追突事故において明らかな車体損傷がない場合、「本当にケガをしたのか」「因果関係があるのか」が争点となることがあり、自賠責保険の認定が難航することもあります。本記事では、被害者側が複数名に及び、軽微な車体損傷の中で痛みを訴えているケースについて、自賠責の認定基準や対応方法を具体的に解説します。
自賠責保険が支払われる条件とは
自賠責保険は「交通事故によって発生したケガ」に対して補償する制度です。認定の条件としては以下が重要です。
- 事故の発生が事実として確認できる
- 事故とケガとの医学的な因果関係が認められる
- 治療が必要とされる診断書がある
このうち因果関係の認定は、衝突状況や車両の損傷程度が軽微な場合に厳しく見られる傾向があります。
衝突が軽微でも認定されるケースとは
たとえ車の損傷が目立たなくても、自賠責が通るケースは存在します。特に以下のような状況が重なっている場合は有利とされます。

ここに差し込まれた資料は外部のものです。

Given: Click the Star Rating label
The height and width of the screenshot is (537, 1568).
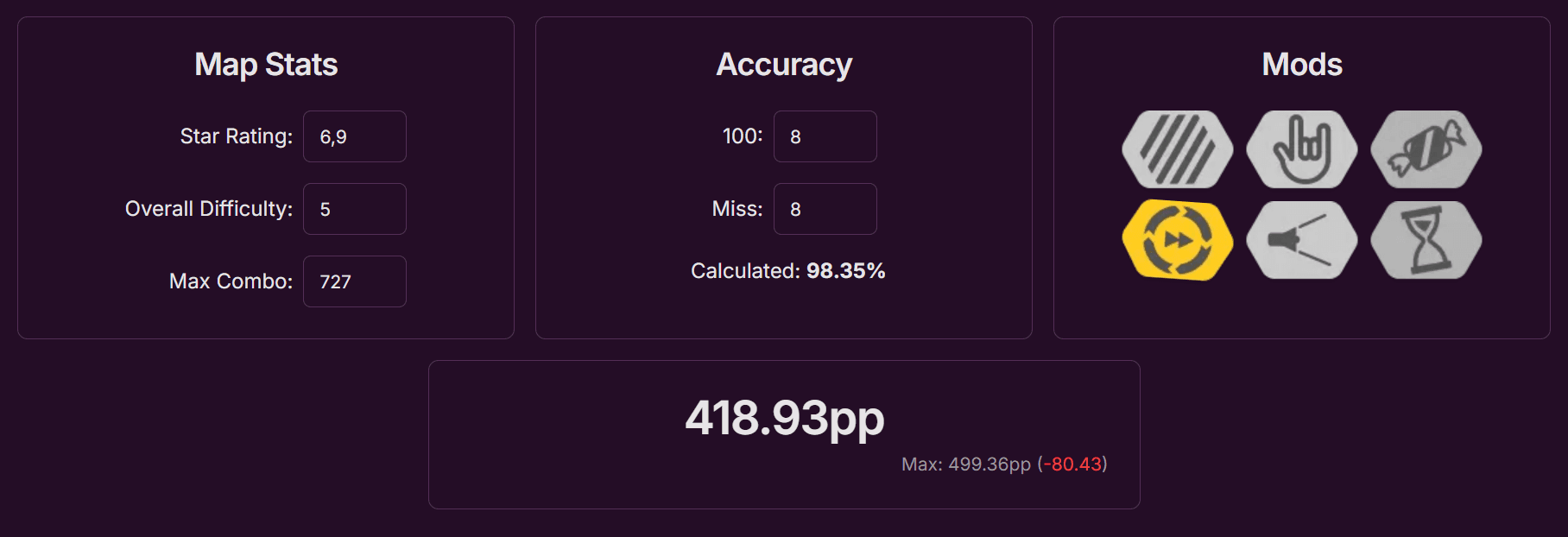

- 事故直後に症状を訴えており、早期に医療機関を受診している
- 家族全員が同様の部位に症状を訴えている
- チャイルドシートやシートベルトを適切に使用していた
- 事故後に診断書が発行され、治療継続中である
特にお子さんが肩の痛みを訴えている場合などは、より慎重な審査がなされる傾向があります。
自賠責審査で否定されやすいポイント
以下のような要素があると、保険会社側が「因果関係が薄い」と主張してくる可能性があります。
- 事故車の損傷が写真などで「ほぼ無傷」に見える
- 事故から数日後に症状を訴えた
- 既往歴や日常動作による痛みとの区別がつきにくい
このような場合は、医師の「事故との因果関係あり」と明記された診断書や、同乗者の同時受傷が説得力を持ちます。
健康保険で治療しながら進めるのが現実的
自賠責の審査は1〜3ヶ月程度かかるため、結果が出るまで健康保険で通院するという選択肢は合理的です。後から自賠責が認定されれば、健康保険分を保険会社が国保や社保に償還する流れになります。
自腹での支払いが苦しい場合でも、病院に「交通事故で保険審査中」と伝えると、後日支払いで対応してくれることもあります。
実際にあった認定・否認の事例
認定された例:
軽微な接触事故でも、事故直後に整形外科を受診し、MRI画像や可動域制限の診断書が提出された結果、腰椎捻挫・頸椎捻挫で認定された事例。
認定されなかった例:
事故から1週間以上経過後に通院を開始し、診断書に「事故との関連性は不明」と記載された結果、因果関係を否定された例。
今できる現実的な対応策
・診断書に「事故による」と明記されているか確認する
・複数の同乗者の症状が一貫していることを記録する
・定期的な通院と、痛みの継続をカルテに記録してもらう
・事故車の現状写真や修理見積もりを保存しておく
また、可能であれば地域の交通事故専門の相談窓口(自治体・弁護士会)を活用しましょう。
まとめ:自賠責審査に向けて押さえるべきポイント
・軽微な損傷でも、受傷と診断がしっかりしていれば認定は可能
・複数の受傷者がいる場合、全体の整合性が審査の鍵
・健康保険での治療継続をしながら、診断内容を明確に残すことが大切
「因果関係が否定されるのでは」と不安になる必要はありません。確かな記録と適切な診療を続けることで、正当な補償を受けられる可能性は十分にあります。